>>>>>

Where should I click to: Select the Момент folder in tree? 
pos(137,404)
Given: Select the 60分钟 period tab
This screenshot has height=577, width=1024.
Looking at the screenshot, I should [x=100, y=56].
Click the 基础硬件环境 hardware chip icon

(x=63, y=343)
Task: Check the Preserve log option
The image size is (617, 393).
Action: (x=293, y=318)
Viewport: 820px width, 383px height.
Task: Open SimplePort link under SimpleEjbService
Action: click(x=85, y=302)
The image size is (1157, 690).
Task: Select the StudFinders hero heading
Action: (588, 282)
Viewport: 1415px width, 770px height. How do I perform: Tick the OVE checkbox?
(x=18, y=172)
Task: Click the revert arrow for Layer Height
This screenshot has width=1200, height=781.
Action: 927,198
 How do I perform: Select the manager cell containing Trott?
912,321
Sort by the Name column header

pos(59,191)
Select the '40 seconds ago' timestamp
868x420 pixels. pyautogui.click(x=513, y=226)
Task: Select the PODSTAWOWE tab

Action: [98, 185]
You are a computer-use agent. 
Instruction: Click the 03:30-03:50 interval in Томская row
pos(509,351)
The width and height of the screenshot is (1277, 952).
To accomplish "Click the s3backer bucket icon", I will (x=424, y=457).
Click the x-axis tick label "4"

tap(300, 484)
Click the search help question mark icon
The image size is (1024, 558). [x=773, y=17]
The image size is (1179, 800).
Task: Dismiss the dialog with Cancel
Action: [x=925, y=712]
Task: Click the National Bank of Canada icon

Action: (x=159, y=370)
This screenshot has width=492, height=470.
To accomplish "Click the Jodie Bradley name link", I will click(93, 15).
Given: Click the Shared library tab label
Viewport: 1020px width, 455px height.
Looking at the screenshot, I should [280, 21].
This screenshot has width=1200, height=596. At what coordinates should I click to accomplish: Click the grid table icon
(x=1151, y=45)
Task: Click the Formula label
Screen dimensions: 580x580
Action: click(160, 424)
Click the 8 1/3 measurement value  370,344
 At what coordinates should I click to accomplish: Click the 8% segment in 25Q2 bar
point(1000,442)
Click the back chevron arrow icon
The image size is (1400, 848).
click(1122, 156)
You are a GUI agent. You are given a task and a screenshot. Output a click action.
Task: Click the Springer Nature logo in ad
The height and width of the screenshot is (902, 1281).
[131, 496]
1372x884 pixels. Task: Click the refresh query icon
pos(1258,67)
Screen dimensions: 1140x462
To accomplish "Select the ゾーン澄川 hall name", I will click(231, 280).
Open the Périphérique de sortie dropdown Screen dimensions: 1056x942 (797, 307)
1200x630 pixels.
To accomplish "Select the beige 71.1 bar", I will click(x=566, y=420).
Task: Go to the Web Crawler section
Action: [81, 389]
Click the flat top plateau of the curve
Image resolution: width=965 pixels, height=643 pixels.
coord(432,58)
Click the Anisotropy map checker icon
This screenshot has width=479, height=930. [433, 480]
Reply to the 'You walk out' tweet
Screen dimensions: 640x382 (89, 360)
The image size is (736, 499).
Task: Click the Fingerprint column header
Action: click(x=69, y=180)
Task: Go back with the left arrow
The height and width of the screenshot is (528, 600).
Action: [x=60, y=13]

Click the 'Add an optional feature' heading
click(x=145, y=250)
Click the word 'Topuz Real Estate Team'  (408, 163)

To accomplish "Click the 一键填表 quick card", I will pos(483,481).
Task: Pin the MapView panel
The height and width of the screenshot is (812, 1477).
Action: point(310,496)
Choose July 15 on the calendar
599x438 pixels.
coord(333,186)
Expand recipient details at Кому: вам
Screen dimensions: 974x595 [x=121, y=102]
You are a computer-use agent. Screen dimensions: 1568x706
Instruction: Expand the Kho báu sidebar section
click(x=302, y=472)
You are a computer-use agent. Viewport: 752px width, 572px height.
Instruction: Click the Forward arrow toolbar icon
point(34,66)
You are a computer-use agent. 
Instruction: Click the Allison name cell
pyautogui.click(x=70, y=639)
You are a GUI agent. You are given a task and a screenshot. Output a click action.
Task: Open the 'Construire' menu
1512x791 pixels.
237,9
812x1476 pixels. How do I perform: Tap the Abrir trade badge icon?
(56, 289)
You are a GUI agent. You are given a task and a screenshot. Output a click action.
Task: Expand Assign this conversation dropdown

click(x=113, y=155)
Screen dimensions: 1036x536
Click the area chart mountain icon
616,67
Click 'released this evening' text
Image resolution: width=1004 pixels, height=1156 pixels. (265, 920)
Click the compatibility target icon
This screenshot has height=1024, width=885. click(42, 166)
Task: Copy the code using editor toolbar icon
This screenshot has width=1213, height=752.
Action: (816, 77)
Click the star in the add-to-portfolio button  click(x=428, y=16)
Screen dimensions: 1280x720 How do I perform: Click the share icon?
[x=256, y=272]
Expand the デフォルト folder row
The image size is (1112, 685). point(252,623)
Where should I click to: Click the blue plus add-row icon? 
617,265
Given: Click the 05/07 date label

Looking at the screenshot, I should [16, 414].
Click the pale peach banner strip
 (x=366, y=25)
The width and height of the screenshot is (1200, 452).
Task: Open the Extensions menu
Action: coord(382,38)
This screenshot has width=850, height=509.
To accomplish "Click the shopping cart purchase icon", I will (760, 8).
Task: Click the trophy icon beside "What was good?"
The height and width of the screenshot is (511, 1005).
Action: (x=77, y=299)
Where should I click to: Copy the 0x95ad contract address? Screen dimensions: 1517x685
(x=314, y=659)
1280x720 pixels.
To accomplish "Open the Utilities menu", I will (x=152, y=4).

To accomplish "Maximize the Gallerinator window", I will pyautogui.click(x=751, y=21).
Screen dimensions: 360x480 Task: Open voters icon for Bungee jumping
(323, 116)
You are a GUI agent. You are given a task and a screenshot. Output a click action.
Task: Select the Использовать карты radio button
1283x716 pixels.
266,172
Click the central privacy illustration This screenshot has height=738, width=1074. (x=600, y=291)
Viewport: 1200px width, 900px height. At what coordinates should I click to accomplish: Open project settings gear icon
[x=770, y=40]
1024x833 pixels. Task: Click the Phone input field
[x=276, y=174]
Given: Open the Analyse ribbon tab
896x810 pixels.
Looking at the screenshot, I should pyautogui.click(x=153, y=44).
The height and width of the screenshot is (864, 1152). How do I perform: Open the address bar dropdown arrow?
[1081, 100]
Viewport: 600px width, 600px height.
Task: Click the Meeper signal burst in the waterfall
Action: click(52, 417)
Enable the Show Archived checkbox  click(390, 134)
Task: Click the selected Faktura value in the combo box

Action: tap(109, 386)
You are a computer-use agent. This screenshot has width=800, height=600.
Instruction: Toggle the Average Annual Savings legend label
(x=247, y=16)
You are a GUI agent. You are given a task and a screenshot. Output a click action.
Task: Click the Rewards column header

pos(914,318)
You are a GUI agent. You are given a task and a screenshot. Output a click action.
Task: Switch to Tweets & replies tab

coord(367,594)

<<<<<

* **Work to be completed**
A complete and exact transcription of the material is required.

* **Exercise solution**
Where should I click to: Select the Момент folder in tree? 
pos(137,404)
Given: Select the 60分钟 period tab
This screenshot has height=577, width=1024.
Looking at the screenshot, I should [x=100, y=56].
Click the 基础硬件环境 hardware chip icon

(x=63, y=343)
Task: Check the Preserve log option
The image size is (617, 393).
Action: (x=293, y=318)
Viewport: 820px width, 383px height.
Task: Open SimplePort link under SimpleEjbService
Action: click(x=85, y=302)
The image size is (1157, 690).
Task: Select the StudFinders hero heading
Action: (588, 282)
Viewport: 1415px width, 770px height. How do I perform: Tick the OVE checkbox?
(x=18, y=172)
Task: Click the revert arrow for Layer Height
This screenshot has width=1200, height=781.
Action: 927,198
 How do I perform: Select the manager cell containing Trott?
912,321
Sort by the Name column header

pos(59,191)
Select the '40 seconds ago' timestamp
868x420 pixels. pyautogui.click(x=513, y=226)
Task: Select the PODSTAWOWE tab

Action: [98, 185]
You are a computer-use agent. 
Instruction: Click the 03:30-03:50 interval in Томская row
pos(509,351)
The width and height of the screenshot is (1277, 952).
To accomplish "Click the s3backer bucket icon", I will (x=424, y=457).
Click the x-axis tick label "4"

tap(300, 484)
Click the search help question mark icon
The image size is (1024, 558). [x=773, y=17]
The image size is (1179, 800).
Task: Dismiss the dialog with Cancel
Action: [x=925, y=712]
Task: Click the National Bank of Canada icon

Action: (x=159, y=370)
This screenshot has width=492, height=470.
To accomplish "Click the Jodie Bradley name link", I will click(93, 15).
Given: Click the Shared library tab label
Viewport: 1020px width, 455px height.
Looking at the screenshot, I should [280, 21].
This screenshot has width=1200, height=596. At what coordinates should I click to accomplish: Click the grid table icon
(x=1151, y=45)
Task: Click the Formula label
Screen dimensions: 580x580
Action: click(160, 424)
Click the 8 1/3 measurement value  370,344
 At what coordinates should I click to accomplish: Click the 8% segment in 25Q2 bar
point(1000,442)
Click the back chevron arrow icon
The image size is (1400, 848).
click(1122, 156)
You are a GUI agent. You are given a task and a screenshot. Output a click action.
Task: Click the Springer Nature logo in ad
The height and width of the screenshot is (902, 1281).
[131, 496]
1372x884 pixels. Task: Click the refresh query icon
pos(1258,67)
Screen dimensions: 1140x462
To accomplish "Select the ゾーン澄川 hall name", I will click(231, 280).
Open the Périphérique de sortie dropdown Screen dimensions: 1056x942 (797, 307)
1200x630 pixels.
To accomplish "Select the beige 71.1 bar", I will click(x=566, y=420).
Task: Go to the Web Crawler section
Action: [81, 389]
Click the flat top plateau of the curve
Image resolution: width=965 pixels, height=643 pixels.
coord(432,58)
Click the Anisotropy map checker icon
This screenshot has width=479, height=930. [433, 480]
Reply to the 'You walk out' tweet
Screen dimensions: 640x382 (89, 360)
The image size is (736, 499).
Task: Click the Fingerprint column header
Action: click(x=69, y=180)
Task: Go back with the left arrow
The height and width of the screenshot is (528, 600).
Action: [x=60, y=13]

Click the 'Add an optional feature' heading
click(x=145, y=250)
Click the word 'Topuz Real Estate Team'  (408, 163)

To accomplish "Click the 一键填表 quick card", I will pos(483,481).
Task: Pin the MapView panel
The height and width of the screenshot is (812, 1477).
Action: point(310,496)
Choose July 15 on the calendar
599x438 pixels.
coord(333,186)
Expand recipient details at Кому: вам
Screen dimensions: 974x595 [x=121, y=102]
You are a computer-use agent. Screen dimensions: 1568x706
Instruction: Expand the Kho báu sidebar section
click(x=302, y=472)
You are a computer-use agent. Viewport: 752px width, 572px height.
Instruction: Click the Forward arrow toolbar icon
point(34,66)
You are a computer-use agent. 
Instruction: Click the Allison name cell
pyautogui.click(x=70, y=639)
You are a GUI agent. You are given a task and a screenshot. Output a click action.
Task: Open the 'Construire' menu
1512x791 pixels.
237,9
812x1476 pixels. How do I perform: Tap the Abrir trade badge icon?
(56, 289)
You are a GUI agent. You are given a task and a screenshot. Output a click action.
Task: Expand Assign this conversation dropdown

click(x=113, y=155)
Screen dimensions: 1036x536
Click the area chart mountain icon
616,67
Click 'released this evening' text
Image resolution: width=1004 pixels, height=1156 pixels. (265, 920)
Click the compatibility target icon
This screenshot has height=1024, width=885. click(42, 166)
Task: Copy the code using editor toolbar icon
This screenshot has width=1213, height=752.
Action: (816, 77)
Click the star in the add-to-portfolio button  click(x=428, y=16)
Screen dimensions: 1280x720 How do I perform: Click the share icon?
[x=256, y=272]
Expand the デフォルト folder row
The image size is (1112, 685). point(252,623)
Where should I click to: Click the blue plus add-row icon? 
617,265
Given: Click the 05/07 date label

Looking at the screenshot, I should [16, 414].
Click the pale peach banner strip
 (x=366, y=25)
The width and height of the screenshot is (1200, 452).
Task: Open the Extensions menu
Action: coord(382,38)
This screenshot has width=850, height=509.
To accomplish "Click the shopping cart purchase icon", I will (760, 8).
Task: Click the trophy icon beside "What was good?"
The height and width of the screenshot is (511, 1005).
Action: (x=77, y=299)
Where should I click to: Copy the 0x95ad contract address? Screen dimensions: 1517x685
(x=314, y=659)
1280x720 pixels.
To accomplish "Open the Utilities menu", I will (x=152, y=4).

To accomplish "Maximize the Gallerinator window", I will pyautogui.click(x=751, y=21).
Screen dimensions: 360x480 Task: Open voters icon for Bungee jumping
(323, 116)
You are a GUI agent. You are given a task and a screenshot. Output a click action.
Task: Select the Использовать карты radio button
1283x716 pixels.
266,172
Click the central privacy illustration This screenshot has height=738, width=1074. (x=600, y=291)
Viewport: 1200px width, 900px height. At what coordinates should I click to accomplish: Open project settings gear icon
[x=770, y=40]
1024x833 pixels. Task: Click the Phone input field
[x=276, y=174]
Given: Open the Analyse ribbon tab
896x810 pixels.
Looking at the screenshot, I should pyautogui.click(x=153, y=44).
The height and width of the screenshot is (864, 1152). How do I perform: Open the address bar dropdown arrow?
[1081, 100]
Viewport: 600px width, 600px height.
Task: Click the Meeper signal burst in the waterfall
Action: click(52, 417)
Enable the Show Archived checkbox  click(390, 134)
Task: Click the selected Faktura value in the combo box

Action: tap(109, 386)
You are a computer-use agent. This screenshot has width=800, height=600.
Instruction: Toggle the Average Annual Savings legend label
(x=247, y=16)
You are a GUI agent. You are given a task and a screenshot. Output a click action.
Task: Click the Rewards column header

pos(914,318)
You are a GUI agent. You are given a task and a screenshot. Output a click action.
Task: Switch to Tweets & replies tab

coord(367,594)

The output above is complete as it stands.